# 1 Kings 11.41 etc.



## beej6 (Jul 5, 2006)

Now the rest of the acts of Solomon, and all that he did, and his wisdom, are they not written in the Book of the Acts of Solomon? (1Kings 11.41)

This form is repeated ("...are they not written in the Book(s) of...?") at intervals in 1 & 2 Kings. Is there any significance to this form or its repetition? There's an inference that the Scripture is sufficient for itself, that there are many more acts etc. recorded in other history books.


----------



## turmeric (Jul 5, 2006)

There might have been more books which were not inspired, or maybe the atuthors mean Chronicles?


----------



## VirginiaHuguenot (Jul 6, 2006)

There is some discussion of this and other "Lost books of the Old Testament" found here. 
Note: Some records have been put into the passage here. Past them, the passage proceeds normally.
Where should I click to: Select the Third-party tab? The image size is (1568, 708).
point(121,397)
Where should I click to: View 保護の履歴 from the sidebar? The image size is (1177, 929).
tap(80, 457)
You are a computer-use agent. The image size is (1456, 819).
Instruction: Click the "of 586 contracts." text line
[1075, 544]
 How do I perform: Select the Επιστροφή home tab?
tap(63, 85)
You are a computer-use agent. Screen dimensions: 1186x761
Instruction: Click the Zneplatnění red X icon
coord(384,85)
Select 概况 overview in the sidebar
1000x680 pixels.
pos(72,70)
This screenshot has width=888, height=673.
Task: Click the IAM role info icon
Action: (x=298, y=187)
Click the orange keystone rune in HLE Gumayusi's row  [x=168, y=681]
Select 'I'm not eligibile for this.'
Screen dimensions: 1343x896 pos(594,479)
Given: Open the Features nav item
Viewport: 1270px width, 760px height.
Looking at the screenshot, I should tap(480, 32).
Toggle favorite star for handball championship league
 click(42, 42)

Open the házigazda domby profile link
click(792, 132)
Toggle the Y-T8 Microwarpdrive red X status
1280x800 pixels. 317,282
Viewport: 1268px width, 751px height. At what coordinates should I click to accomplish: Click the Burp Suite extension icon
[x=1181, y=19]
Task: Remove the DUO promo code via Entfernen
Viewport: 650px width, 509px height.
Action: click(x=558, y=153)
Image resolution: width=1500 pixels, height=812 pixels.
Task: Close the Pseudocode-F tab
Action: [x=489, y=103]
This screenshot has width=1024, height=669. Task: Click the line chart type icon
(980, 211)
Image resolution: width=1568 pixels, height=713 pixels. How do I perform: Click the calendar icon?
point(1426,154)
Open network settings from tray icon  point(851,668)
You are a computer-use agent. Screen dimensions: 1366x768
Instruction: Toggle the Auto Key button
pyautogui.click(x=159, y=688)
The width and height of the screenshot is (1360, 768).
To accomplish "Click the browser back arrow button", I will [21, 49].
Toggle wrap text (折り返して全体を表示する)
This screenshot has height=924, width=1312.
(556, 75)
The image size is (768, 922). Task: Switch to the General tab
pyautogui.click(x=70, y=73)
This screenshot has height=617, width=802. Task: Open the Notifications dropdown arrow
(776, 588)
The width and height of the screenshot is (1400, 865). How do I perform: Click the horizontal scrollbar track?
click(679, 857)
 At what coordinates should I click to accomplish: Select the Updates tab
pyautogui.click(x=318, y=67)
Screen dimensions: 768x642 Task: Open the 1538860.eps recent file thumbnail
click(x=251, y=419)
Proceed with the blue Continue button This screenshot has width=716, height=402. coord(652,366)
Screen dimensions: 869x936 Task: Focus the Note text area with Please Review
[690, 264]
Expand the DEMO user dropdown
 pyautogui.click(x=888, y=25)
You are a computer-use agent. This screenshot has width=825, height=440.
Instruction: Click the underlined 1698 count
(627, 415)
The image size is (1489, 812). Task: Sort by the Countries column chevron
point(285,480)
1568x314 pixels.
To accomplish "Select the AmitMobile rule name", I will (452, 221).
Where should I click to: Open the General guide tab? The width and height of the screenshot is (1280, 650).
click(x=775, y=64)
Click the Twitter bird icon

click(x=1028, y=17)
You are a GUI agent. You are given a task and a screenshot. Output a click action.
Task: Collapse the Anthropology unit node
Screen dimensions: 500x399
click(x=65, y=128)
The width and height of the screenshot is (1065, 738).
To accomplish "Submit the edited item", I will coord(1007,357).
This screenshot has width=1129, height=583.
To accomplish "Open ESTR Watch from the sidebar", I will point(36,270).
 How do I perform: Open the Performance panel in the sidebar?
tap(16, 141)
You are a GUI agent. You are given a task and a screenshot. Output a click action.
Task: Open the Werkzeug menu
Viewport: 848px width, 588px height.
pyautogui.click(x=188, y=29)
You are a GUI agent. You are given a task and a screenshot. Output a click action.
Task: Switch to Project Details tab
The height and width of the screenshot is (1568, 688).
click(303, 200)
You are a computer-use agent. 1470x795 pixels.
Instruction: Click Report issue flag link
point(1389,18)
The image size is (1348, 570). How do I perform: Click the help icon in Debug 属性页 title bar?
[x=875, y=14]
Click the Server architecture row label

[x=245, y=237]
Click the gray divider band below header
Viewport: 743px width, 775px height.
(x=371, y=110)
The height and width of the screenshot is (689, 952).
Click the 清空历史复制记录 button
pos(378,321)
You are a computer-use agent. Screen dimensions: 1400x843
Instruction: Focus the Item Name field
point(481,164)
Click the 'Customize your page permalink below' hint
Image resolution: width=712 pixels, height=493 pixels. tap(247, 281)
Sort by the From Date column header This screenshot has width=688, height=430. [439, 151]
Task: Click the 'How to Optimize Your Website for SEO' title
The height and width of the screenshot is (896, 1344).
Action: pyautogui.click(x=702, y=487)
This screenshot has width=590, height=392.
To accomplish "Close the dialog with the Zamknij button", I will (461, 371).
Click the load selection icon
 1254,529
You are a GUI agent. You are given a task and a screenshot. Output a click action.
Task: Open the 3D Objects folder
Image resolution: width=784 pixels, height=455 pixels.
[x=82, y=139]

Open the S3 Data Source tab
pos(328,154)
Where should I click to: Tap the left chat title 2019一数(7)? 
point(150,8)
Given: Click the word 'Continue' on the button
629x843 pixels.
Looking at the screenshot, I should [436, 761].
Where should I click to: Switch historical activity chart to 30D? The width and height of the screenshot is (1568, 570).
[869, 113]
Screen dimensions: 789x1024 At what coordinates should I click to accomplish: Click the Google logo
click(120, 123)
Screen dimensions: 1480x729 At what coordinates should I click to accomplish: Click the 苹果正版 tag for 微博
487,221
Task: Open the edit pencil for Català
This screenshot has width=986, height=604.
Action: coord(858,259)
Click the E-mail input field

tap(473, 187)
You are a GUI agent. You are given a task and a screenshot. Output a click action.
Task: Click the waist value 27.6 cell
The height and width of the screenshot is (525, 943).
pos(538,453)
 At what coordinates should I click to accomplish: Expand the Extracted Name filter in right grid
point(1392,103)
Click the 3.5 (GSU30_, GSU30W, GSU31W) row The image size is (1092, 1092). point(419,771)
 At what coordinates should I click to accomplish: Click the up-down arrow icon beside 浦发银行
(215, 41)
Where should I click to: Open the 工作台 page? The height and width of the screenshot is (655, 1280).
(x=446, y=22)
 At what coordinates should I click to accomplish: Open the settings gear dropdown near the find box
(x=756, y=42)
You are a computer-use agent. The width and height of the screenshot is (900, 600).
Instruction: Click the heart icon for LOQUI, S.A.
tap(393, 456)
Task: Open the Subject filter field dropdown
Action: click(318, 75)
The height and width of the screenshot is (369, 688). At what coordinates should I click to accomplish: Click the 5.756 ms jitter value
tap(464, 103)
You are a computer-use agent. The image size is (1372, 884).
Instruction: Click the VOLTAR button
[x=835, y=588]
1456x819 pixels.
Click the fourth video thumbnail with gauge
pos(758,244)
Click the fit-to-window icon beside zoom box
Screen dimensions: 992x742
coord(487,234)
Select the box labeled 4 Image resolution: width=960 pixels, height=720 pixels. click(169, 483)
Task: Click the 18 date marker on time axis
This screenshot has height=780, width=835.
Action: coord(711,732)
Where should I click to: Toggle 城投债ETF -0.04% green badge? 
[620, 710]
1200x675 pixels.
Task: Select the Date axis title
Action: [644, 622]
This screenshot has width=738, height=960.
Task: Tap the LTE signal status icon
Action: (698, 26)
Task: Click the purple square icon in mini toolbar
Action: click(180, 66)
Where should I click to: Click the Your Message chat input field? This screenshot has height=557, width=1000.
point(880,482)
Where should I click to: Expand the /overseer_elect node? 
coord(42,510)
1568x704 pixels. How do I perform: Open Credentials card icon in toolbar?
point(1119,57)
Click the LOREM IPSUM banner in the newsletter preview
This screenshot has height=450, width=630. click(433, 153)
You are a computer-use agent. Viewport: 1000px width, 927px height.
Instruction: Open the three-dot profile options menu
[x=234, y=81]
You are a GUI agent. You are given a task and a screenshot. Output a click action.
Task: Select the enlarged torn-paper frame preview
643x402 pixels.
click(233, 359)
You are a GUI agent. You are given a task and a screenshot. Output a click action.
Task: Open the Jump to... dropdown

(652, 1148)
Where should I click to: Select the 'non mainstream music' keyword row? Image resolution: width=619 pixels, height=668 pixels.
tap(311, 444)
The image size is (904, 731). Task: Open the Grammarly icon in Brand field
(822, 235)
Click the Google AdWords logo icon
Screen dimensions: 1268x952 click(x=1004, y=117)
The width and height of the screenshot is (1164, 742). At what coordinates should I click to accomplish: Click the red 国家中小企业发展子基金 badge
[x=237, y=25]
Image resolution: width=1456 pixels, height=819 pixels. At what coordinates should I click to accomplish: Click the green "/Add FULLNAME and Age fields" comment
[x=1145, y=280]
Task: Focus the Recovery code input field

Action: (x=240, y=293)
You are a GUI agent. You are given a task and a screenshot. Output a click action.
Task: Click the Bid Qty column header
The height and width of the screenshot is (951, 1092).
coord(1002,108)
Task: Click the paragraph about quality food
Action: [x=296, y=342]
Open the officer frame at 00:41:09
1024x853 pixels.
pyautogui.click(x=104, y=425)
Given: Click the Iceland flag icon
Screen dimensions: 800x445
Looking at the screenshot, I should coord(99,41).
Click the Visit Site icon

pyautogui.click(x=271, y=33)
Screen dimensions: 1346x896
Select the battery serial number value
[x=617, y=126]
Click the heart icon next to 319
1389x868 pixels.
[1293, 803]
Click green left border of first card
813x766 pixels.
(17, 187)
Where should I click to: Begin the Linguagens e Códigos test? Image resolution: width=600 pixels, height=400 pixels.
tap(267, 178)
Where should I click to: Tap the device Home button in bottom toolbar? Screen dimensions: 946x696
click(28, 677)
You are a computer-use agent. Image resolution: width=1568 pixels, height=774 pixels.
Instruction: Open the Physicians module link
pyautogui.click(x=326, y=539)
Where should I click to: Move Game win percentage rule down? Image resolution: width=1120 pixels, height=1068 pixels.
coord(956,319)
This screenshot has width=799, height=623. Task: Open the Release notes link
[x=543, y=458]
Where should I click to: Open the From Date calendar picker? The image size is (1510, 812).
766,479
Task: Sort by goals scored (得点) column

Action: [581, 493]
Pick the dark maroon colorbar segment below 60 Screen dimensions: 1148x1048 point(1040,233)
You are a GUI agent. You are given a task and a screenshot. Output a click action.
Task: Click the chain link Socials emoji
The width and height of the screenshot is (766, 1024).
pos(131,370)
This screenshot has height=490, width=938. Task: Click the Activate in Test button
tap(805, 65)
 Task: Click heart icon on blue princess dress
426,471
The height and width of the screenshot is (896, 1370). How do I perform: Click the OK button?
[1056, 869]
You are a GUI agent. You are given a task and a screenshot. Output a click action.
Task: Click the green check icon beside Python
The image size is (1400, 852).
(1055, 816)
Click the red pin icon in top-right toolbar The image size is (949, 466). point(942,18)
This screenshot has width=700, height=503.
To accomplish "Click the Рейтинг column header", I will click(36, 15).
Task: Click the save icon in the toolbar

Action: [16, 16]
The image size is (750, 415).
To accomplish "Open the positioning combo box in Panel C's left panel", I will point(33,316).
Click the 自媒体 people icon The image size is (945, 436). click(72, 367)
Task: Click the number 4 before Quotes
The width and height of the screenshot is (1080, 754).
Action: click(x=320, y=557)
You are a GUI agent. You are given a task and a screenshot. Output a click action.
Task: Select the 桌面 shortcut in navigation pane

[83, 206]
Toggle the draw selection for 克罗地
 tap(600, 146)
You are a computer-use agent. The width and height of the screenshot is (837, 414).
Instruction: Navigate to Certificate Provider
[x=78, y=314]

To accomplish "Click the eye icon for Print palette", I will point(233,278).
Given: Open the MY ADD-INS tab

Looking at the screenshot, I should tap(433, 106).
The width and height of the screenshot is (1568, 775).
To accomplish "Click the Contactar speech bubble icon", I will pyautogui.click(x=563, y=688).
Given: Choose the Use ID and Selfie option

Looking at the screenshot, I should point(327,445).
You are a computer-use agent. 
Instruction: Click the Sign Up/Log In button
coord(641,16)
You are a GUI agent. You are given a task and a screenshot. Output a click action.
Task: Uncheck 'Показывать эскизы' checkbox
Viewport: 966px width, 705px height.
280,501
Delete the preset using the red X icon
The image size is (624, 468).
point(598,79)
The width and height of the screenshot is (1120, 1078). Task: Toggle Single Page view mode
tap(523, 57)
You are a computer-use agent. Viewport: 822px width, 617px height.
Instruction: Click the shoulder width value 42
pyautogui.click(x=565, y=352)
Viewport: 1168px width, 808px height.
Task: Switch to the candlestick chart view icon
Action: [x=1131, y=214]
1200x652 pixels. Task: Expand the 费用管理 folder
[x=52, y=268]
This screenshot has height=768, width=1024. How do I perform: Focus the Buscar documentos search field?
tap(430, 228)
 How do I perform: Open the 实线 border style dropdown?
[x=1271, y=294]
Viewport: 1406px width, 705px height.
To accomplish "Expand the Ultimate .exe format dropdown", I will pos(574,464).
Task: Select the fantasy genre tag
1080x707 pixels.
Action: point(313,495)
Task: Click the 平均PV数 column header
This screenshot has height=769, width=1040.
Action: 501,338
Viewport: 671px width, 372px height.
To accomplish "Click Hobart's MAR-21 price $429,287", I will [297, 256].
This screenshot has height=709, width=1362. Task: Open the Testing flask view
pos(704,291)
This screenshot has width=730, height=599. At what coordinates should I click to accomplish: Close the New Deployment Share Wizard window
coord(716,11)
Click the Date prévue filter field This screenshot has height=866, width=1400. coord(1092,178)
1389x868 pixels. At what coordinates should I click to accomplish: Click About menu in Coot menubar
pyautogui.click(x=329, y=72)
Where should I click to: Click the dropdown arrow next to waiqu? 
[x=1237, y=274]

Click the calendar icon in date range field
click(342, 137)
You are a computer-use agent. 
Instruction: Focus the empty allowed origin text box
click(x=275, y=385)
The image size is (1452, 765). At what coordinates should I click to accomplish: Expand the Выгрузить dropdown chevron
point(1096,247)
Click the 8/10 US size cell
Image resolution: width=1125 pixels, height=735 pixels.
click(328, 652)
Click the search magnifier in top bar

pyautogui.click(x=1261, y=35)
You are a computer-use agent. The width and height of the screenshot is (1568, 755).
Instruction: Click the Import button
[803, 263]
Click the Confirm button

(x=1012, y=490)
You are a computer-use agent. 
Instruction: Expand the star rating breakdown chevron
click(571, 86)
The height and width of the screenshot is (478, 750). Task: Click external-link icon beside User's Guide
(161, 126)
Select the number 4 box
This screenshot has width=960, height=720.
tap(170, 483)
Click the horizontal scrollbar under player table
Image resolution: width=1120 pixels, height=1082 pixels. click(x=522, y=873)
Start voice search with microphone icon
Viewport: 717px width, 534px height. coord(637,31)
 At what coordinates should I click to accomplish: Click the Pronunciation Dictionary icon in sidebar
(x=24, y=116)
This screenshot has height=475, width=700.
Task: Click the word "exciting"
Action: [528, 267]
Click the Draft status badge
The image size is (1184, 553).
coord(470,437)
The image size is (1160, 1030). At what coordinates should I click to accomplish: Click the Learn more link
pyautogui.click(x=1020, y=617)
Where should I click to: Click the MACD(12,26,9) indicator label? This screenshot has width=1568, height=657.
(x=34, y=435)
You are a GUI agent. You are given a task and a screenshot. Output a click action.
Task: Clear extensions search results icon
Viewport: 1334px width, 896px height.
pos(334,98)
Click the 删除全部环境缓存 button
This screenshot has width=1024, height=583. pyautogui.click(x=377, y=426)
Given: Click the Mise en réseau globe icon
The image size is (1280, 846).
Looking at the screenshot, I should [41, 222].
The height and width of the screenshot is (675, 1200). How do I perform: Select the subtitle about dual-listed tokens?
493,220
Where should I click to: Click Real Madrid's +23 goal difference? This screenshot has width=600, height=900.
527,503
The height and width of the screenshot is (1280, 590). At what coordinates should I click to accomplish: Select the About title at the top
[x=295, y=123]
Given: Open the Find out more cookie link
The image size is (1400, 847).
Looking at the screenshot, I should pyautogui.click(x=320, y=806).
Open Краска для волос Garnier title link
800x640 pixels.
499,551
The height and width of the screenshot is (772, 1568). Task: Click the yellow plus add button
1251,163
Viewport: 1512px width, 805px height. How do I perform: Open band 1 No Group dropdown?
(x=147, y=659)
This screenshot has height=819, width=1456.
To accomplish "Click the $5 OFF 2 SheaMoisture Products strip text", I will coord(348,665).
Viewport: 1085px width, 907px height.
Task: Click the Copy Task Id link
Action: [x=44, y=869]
Here is an entry from the _International Standard Bible Encyclopedia_.

Matthew Henry says:



> Reference is had to another history then extant, but (not being divinely inspired) since lost, the Book of the Acts of Solomon, 1 Kings 11:41. Probably this book was written by a chronologer or historiographer, whom Solomon employed to write his annals, out of which the sacred writer extracted what God saw fit to transmit to the church.
> 
> The conclusion of his reign. The acts of it were more largely recorded in the common history (to which reference is here had, 1 Kings 15:23) than in this sacred one.
> 
> 1 Kings 22:45. Whence the most memorable passages were translated into that canonical book of the Chronicles.



Matthew Poole says:



> 1 Kings 11:41. In the public records, where the lives and actions of kings were registered from time to time. So this was only a political, but not a sacred book.
> 
> 1 Kings 14:18-19. Heb. in the book of the words or things of the days, etc. By which you are not to understand that canonical book of the Chronicles, for that was written long after this book; but a book of civil records, the annals, wherein all remarkable passages were recorded by the king's command from day to day; out of which the sacred penman, by the direction of God's Spirit, took those passages which were most considerable and useful for God's honour, and men's edification.


----------